Michael Jackson, Search & Video Games

Michael Jackson creeped me out. My view of him hasn’t changed as a result of his death, or hearing “Beat It” blasting out of every speaker I have been near since Thursday evening.

So, I won’t be adding to the “Goodbye MJ” noise that is reverberating around… everywhere.

That being said, I will draw your attention to two different pieces of information about the late Mr. Jackson.


His death triggered the most online search activity in history.
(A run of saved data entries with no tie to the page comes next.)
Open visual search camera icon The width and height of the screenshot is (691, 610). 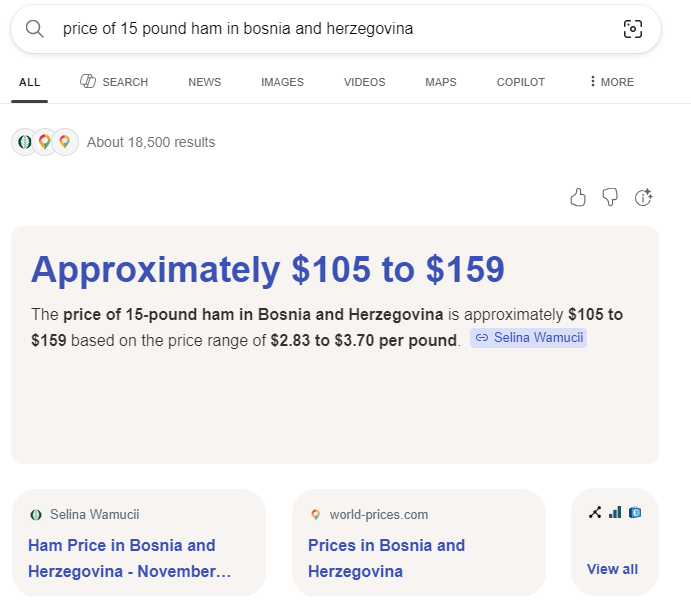[x=632, y=29]
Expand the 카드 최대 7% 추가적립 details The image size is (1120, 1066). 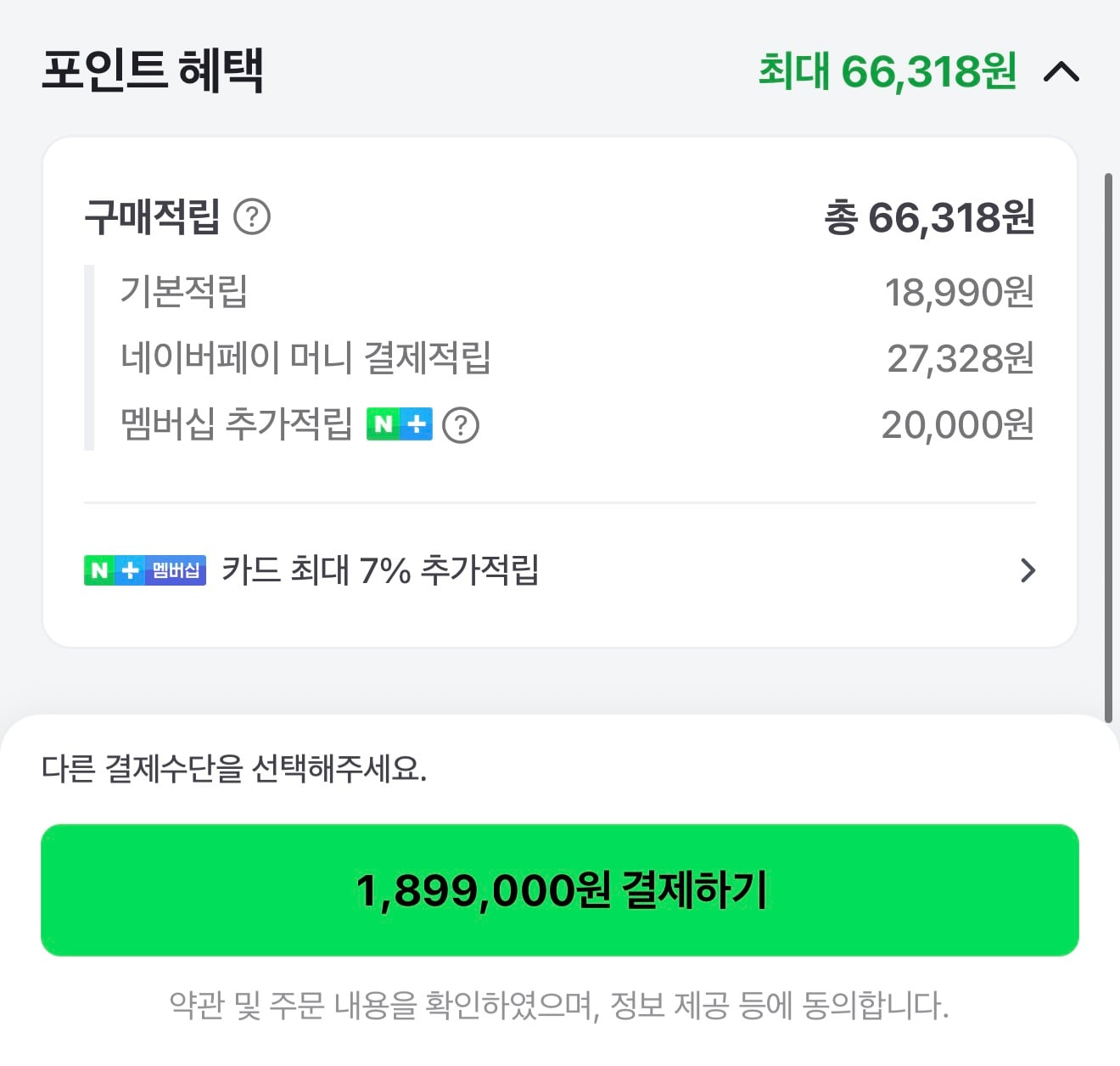(560, 570)
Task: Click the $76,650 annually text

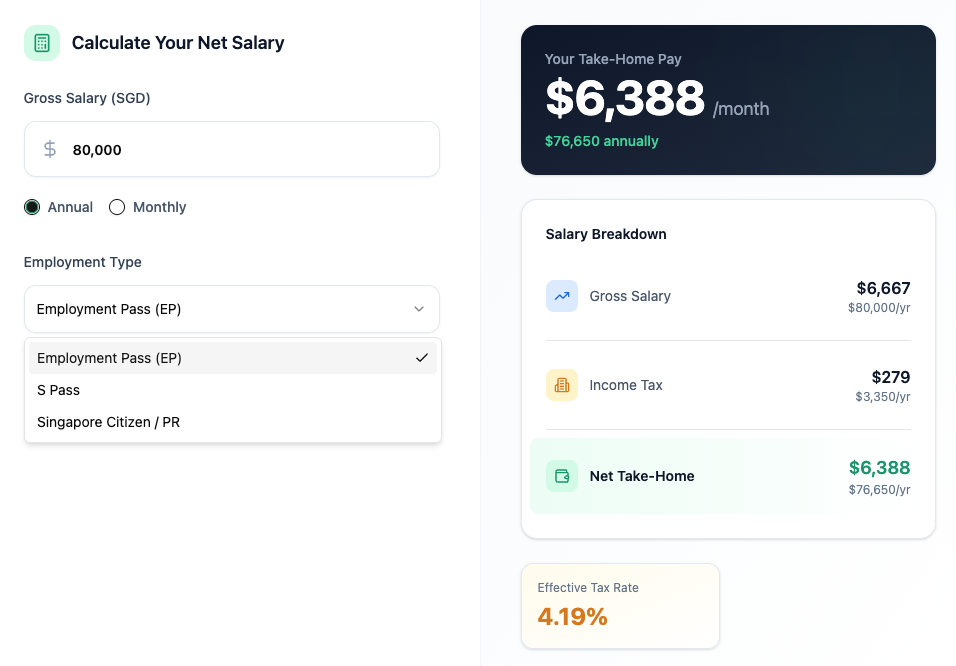Action: [601, 141]
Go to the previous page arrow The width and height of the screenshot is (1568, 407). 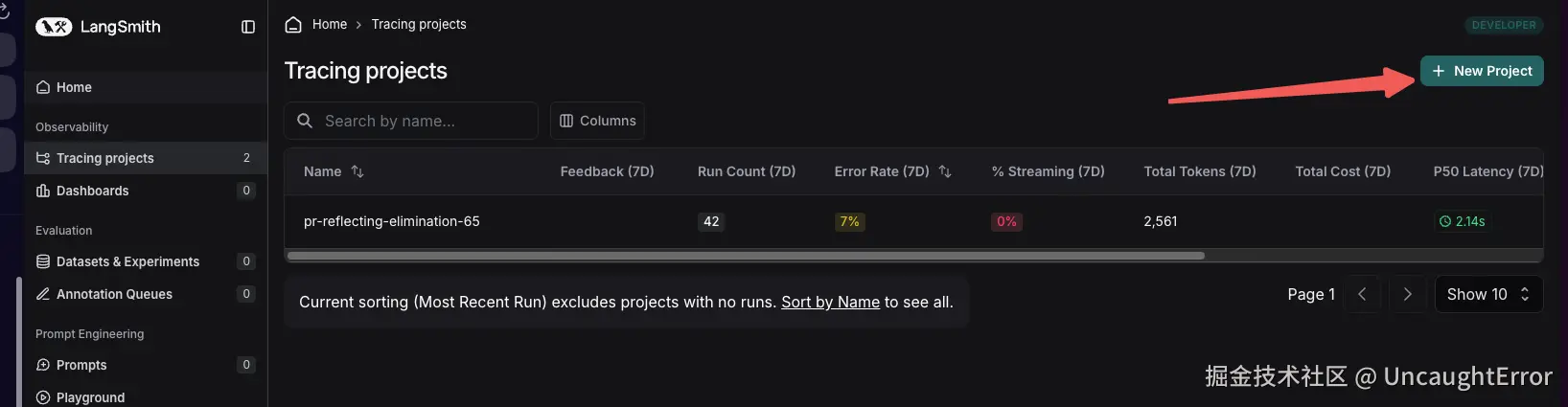(1362, 294)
The volume was so great that Google mistook it for an attack and shut down searches on “Michael Jackson.”

Pardon me while I stand up on my soapbox.

Why the hell does that break the record!? With all of the bad things that have happened over the last few years, why does it take the death of a psychologically twisted, aging pop star to instill curiosity in the masses?

End of rant.


Michael Jackson loved video games and had a strong presence in the industry during the 1990’s.

1UP detailed his extensive gaming history.

My personal favorite is the extremely odd, and in retrospect very creepy, Michael Jackson’s Moonwalker (1990) for arcade, Sega Genesis, Sega Master System, and Game Gear.

In it, you (Michael Jackson) dance through a number of stages saving little children from lawyer-like men in suits. The attacks include a kick that shoots fairy dust, dance moves and fedora throws. It’s just plain weird. Have a look for yourself:

2 thoughts on “Michael Jackson, Search & Video Games

  1. Well, before he was a psychologically twisted, aging pop star he was IT. Ask anyone who was around and in front of a TV in 1983, like I was. There used to be a thing called “Friday Night Videos” came on at 11:30 p.m., on, well, Friday night. Music videos were the rage, and while MTV was taking off, not everyone had it. FNV was on CBS or something. 30 minutes, three videos or so. And we just HAD to see the next MJ video. Given what happened in the last 10 years or so, it’s easy to forget what a worldwide phenomenon he was. This was before the bleached skin and the nose jobs, before he caught his hair on fire in the Pepsi thing. He was, in fact, cool at one point. The Thriller album rewrote the record books. And then he’d do something like this on live TV (I was 13 – I remember watching this and being amazed) and it just took off from there. I also think on a worldwide basis, he was more well-known – first for his music and then for this antics, than Frank Sinatra. That’s pretty big.

    It’s a shame what he became because what he was was pretty special.